### DESCRIPTION OF THE TASK
Please write out all the records again, switching every "Identify the location of" to "Find the position of" and leaving everything else unchanged.

[Stored data]
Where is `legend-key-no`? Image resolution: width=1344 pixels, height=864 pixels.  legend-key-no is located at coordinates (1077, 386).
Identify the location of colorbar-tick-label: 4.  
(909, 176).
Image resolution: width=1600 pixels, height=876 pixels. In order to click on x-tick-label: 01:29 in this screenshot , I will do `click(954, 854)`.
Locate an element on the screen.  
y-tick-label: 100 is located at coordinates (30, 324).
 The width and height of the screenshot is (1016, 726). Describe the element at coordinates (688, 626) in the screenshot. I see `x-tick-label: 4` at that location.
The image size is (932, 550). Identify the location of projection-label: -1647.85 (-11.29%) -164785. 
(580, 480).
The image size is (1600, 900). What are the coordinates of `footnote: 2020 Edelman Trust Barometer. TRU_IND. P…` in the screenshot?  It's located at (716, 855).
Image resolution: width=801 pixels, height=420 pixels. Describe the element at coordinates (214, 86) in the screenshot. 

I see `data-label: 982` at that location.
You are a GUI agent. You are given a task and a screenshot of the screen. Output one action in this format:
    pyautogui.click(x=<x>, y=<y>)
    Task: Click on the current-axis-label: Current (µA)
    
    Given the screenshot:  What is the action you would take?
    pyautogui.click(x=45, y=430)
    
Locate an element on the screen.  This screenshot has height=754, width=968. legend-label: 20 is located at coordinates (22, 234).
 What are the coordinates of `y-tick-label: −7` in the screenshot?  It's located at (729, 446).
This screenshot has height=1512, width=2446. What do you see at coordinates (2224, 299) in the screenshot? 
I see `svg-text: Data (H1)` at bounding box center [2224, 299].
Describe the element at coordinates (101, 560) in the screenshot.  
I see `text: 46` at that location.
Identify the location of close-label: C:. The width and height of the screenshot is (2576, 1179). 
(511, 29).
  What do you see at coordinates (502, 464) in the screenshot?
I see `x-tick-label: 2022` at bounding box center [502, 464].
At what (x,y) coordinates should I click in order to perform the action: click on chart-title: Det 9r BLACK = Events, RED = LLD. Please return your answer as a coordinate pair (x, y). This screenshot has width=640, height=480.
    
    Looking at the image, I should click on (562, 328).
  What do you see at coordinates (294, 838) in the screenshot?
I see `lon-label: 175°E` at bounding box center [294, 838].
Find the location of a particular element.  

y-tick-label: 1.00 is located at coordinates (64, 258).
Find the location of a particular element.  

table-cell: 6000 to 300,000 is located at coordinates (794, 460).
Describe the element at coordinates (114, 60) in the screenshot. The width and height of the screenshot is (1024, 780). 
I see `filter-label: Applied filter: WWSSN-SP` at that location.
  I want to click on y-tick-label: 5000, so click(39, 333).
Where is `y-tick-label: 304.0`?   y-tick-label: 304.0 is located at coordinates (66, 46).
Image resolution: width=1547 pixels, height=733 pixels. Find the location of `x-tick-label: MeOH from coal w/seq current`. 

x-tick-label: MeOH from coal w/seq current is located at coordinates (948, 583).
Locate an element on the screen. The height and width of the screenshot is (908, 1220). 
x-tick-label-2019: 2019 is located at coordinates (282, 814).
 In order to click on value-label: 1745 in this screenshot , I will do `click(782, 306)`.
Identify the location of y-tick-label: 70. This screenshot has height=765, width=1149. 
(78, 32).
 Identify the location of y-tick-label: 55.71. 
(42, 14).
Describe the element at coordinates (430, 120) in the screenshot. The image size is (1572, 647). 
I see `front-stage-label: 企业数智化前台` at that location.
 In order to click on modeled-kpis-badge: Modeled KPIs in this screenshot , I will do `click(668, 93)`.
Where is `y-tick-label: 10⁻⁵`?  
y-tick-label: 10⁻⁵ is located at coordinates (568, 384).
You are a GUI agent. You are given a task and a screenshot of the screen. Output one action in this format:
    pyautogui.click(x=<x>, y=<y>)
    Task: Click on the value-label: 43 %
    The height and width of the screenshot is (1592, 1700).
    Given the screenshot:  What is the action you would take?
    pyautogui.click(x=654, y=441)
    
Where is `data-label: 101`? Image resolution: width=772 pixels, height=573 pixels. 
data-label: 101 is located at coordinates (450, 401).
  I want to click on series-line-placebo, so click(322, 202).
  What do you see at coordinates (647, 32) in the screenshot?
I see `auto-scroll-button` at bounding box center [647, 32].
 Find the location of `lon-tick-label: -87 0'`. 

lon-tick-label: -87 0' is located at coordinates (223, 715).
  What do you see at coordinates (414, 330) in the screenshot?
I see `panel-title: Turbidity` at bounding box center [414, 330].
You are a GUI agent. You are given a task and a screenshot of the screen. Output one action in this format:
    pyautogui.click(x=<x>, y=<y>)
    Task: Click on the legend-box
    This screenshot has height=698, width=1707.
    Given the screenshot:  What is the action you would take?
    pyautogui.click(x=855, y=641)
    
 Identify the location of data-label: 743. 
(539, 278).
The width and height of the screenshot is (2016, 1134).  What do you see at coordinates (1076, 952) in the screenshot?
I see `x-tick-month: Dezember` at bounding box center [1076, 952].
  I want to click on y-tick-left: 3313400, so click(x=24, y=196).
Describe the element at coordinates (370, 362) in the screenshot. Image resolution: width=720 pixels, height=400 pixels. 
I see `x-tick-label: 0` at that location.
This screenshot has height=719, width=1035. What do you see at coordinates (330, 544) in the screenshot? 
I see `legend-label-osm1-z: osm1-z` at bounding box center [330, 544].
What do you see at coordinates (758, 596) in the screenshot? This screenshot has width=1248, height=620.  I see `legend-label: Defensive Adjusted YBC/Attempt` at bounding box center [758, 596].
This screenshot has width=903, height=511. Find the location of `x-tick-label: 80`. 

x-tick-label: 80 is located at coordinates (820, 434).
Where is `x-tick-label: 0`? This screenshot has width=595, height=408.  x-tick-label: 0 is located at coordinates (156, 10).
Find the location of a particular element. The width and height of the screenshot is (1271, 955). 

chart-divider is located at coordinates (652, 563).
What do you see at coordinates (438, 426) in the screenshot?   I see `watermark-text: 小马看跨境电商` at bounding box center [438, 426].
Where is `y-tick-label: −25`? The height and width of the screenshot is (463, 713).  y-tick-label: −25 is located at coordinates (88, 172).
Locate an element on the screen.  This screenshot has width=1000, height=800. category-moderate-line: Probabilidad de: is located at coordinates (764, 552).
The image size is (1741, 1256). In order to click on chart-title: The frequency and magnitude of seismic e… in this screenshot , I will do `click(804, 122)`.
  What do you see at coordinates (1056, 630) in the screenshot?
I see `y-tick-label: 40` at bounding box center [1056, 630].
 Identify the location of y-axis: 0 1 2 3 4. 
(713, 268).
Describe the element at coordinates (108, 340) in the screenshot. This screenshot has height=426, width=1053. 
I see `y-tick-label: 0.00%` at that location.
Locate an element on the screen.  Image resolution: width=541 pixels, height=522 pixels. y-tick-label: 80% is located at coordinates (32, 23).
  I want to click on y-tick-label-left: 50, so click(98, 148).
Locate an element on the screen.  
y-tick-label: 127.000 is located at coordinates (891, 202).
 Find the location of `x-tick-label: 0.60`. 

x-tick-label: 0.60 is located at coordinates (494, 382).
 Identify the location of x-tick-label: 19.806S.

### TASK RESULT
Where is `legend-key-no`? Image resolution: width=1344 pixels, height=864 pixels.  legend-key-no is located at coordinates (1077, 386).
Find the position of colorbar-tick-label: 4.  
(909, 176).
Image resolution: width=1600 pixels, height=876 pixels. In order to click on x-tick-label: 01:29 in this screenshot , I will do `click(954, 854)`.
Locate an element on the screen.  
y-tick-label: 100 is located at coordinates (30, 324).
 The width and height of the screenshot is (1016, 726). Describe the element at coordinates (688, 626) in the screenshot. I see `x-tick-label: 4` at that location.
The image size is (932, 550). Find the position of projection-label: -1647.85 (-11.29%) -164785. 
(580, 480).
The image size is (1600, 900). What are the coordinates of `footnote: 2020 Edelman Trust Barometer. TRU_IND. P…` in the screenshot?  It's located at (716, 855).
Image resolution: width=801 pixels, height=420 pixels. Describe the element at coordinates (214, 86) in the screenshot. 

I see `data-label: 982` at that location.
You are a GUI agent. You are given a task and a screenshot of the screen. Output one action in this format:
    pyautogui.click(x=<x>, y=<y>)
    Task: Click on the current-axis-label: Current (µA)
    
    Given the screenshot:  What is the action you would take?
    pyautogui.click(x=45, y=430)
    
Locate an element on the screen.  This screenshot has height=754, width=968. legend-label: 20 is located at coordinates (22, 234).
 What are the coordinates of `y-tick-label: −7` in the screenshot?  It's located at (729, 446).
This screenshot has height=1512, width=2446. What do you see at coordinates (2224, 299) in the screenshot? 
I see `svg-text: Data (H1)` at bounding box center [2224, 299].
Describe the element at coordinates (101, 560) in the screenshot.  
I see `text: 46` at that location.
Find the position of close-label: C:. The width and height of the screenshot is (2576, 1179). 
(511, 29).
  What do you see at coordinates (502, 464) in the screenshot?
I see `x-tick-label: 2022` at bounding box center [502, 464].
At what (x,y) coordinates should I click in order to perform the action: click on chart-title: Det 9r BLACK = Events, RED = LLD. Please return your answer as a coordinate pair (x, y). This screenshot has width=640, height=480.
    
    Looking at the image, I should click on (562, 328).
  What do you see at coordinates (294, 838) in the screenshot?
I see `lon-label: 175°E` at bounding box center [294, 838].
Find the location of a particular element.  

y-tick-label: 1.00 is located at coordinates (64, 258).
Find the location of a particular element.  

table-cell: 6000 to 300,000 is located at coordinates (794, 460).
Describe the element at coordinates (114, 60) in the screenshot. The width and height of the screenshot is (1024, 780). 
I see `filter-label: Applied filter: WWSSN-SP` at that location.
  I want to click on y-tick-label: 5000, so click(39, 333).
Where is `y-tick-label: 304.0`?   y-tick-label: 304.0 is located at coordinates (66, 46).
Image resolution: width=1547 pixels, height=733 pixels. Find the location of `x-tick-label: MeOH from coal w/seq current`. 

x-tick-label: MeOH from coal w/seq current is located at coordinates (948, 583).
Locate an element on the screen. The height and width of the screenshot is (908, 1220). 
x-tick-label-2019: 2019 is located at coordinates (282, 814).
 In order to click on value-label: 1745 in this screenshot , I will do `click(782, 306)`.
Find the position of y-tick-label: 70. This screenshot has height=765, width=1149. 
(78, 32).
 Find the position of y-tick-label: 55.71. 
(42, 14).
Describe the element at coordinates (430, 120) in the screenshot. The image size is (1572, 647). 
I see `front-stage-label: 企业数智化前台` at that location.
 In order to click on modeled-kpis-badge: Modeled KPIs in this screenshot , I will do `click(668, 93)`.
Where is `y-tick-label: 10⁻⁵`?  
y-tick-label: 10⁻⁵ is located at coordinates (568, 384).
You are a GUI agent. You are given a task and a screenshot of the screen. Output one action in this format:
    pyautogui.click(x=<x>, y=<y>)
    Task: Click on the value-label: 43 %
    The height and width of the screenshot is (1592, 1700).
    Given the screenshot:  What is the action you would take?
    pyautogui.click(x=654, y=441)
    
Where is `data-label: 101`? Image resolution: width=772 pixels, height=573 pixels. 
data-label: 101 is located at coordinates (450, 401).
  I want to click on series-line-placebo, so click(322, 202).
  What do you see at coordinates (647, 32) in the screenshot?
I see `auto-scroll-button` at bounding box center [647, 32].
 Find the location of `lon-tick-label: -87 0'`. 

lon-tick-label: -87 0' is located at coordinates (223, 715).
  What do you see at coordinates (414, 330) in the screenshot?
I see `panel-title: Turbidity` at bounding box center [414, 330].
You are a GUI agent. You are given a task and a screenshot of the screen. Output one action in this format:
    pyautogui.click(x=<x>, y=<y>)
    Task: Click on the legend-box
    This screenshot has height=698, width=1707.
    Given the screenshot:  What is the action you would take?
    pyautogui.click(x=855, y=641)
    
 Find the position of data-label: 743. 
(539, 278).
The width and height of the screenshot is (2016, 1134).  What do you see at coordinates (1076, 952) in the screenshot?
I see `x-tick-month: Dezember` at bounding box center [1076, 952].
  I want to click on y-tick-left: 3313400, so click(x=24, y=196).
Describe the element at coordinates (370, 362) in the screenshot. Image resolution: width=720 pixels, height=400 pixels. 
I see `x-tick-label: 0` at that location.
This screenshot has height=719, width=1035. What do you see at coordinates (330, 544) in the screenshot? 
I see `legend-label-osm1-z: osm1-z` at bounding box center [330, 544].
What do you see at coordinates (758, 596) in the screenshot? This screenshot has width=1248, height=620.  I see `legend-label: Defensive Adjusted YBC/Attempt` at bounding box center [758, 596].
This screenshot has width=903, height=511. Find the location of `x-tick-label: 80`. 

x-tick-label: 80 is located at coordinates (820, 434).
Where is `x-tick-label: 0`? This screenshot has width=595, height=408.  x-tick-label: 0 is located at coordinates (156, 10).
Find the location of a particular element. The width and height of the screenshot is (1271, 955). 

chart-divider is located at coordinates (652, 563).
What do you see at coordinates (438, 426) in the screenshot?   I see `watermark-text: 小马看跨境电商` at bounding box center [438, 426].
Where is `y-tick-label: −25`? The height and width of the screenshot is (463, 713).  y-tick-label: −25 is located at coordinates (88, 172).
Locate an element on the screen.  This screenshot has width=1000, height=800. category-moderate-line: Probabilidad de: is located at coordinates (764, 552).
The image size is (1741, 1256). In order to click on chart-title: The frequency and magnitude of seismic e… in this screenshot , I will do `click(804, 122)`.
  What do you see at coordinates (1056, 630) in the screenshot?
I see `y-tick-label: 40` at bounding box center [1056, 630].
 Find the position of y-axis: 0 1 2 3 4. 
(713, 268).
Describe the element at coordinates (108, 340) in the screenshot. This screenshot has height=426, width=1053. 
I see `y-tick-label: 0.00%` at that location.
Locate an element on the screen.  Image resolution: width=541 pixels, height=522 pixels. y-tick-label: 80% is located at coordinates (32, 23).
  I want to click on y-tick-label-left: 50, so click(98, 148).
Locate an element on the screen.  
y-tick-label: 127.000 is located at coordinates (891, 202).
 Find the location of `x-tick-label: 0.60`. 

x-tick-label: 0.60 is located at coordinates (494, 382).
 Find the position of x-tick-label: 19.806S.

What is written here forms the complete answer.